Él apareció casi al instante, desde algún lugar que no había notado, como si hubiera estado allí todo el tiempo, esperando; el viejo Ispas, con los hombros ligeramente encorvados, el andar tranquilo, como un hombre acostumbrado a ser llamado para todas las cosas pequeñas y pesadas del patio.

"¡Llévate a esta pequeña mocosa gitana! ¡No quiero volver a verla!"

Luego, volviéndose hacia Michette, con la voz suavizada, alterada:

"¿Ves, querida? Por eso no es bueno mezclarse con ellos. Míralos, cómo olvidan la mano que les da de comer".

Luego su expresión cambió de nuevo y, frunciendo el ceño hacia Ispas, dijo con voz cortante:

"Si no mantienes a tus gitanitos a raya, lo haré yo. Ya sois demasiados como para estar aquí comiendo por la cara. ¿Entendido?"

Ispas masculló un "sí" entre sus bigotes.

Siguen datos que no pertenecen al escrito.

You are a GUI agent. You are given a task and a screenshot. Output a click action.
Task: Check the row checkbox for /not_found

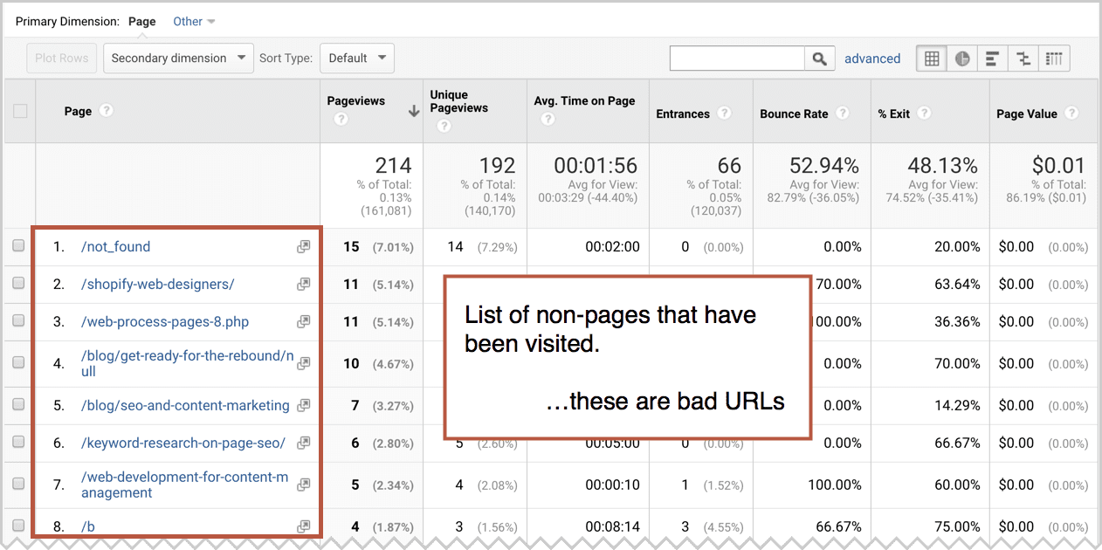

Y entonces, por primera vez, comprendí que Ispas también era gitano. Que él era como yo. O que yo era como él.

¿Eso era lo que yo era?

Ispas era viejo, de piel oscura y casi siempre olía a trabajo.

¿Eso era lo que yo era?

No escuché el resto.

El viejo Ispas me agarró sin decir palabra y me levantó, y por un momento quedé suspendida allí, con la cabeza pesada por el taburete y la mejilla ardiendo, sintiendo que el mundo se alejaba de mí sin llegar a soltarse del todo.

No me resistí.

Ya no quedaba nada por lo que luchar.

Solo entonces comprendí que algunas personas valen menos que otras, y que eso empieza desde el principio, sin que lo sepas, sin que lo elijas.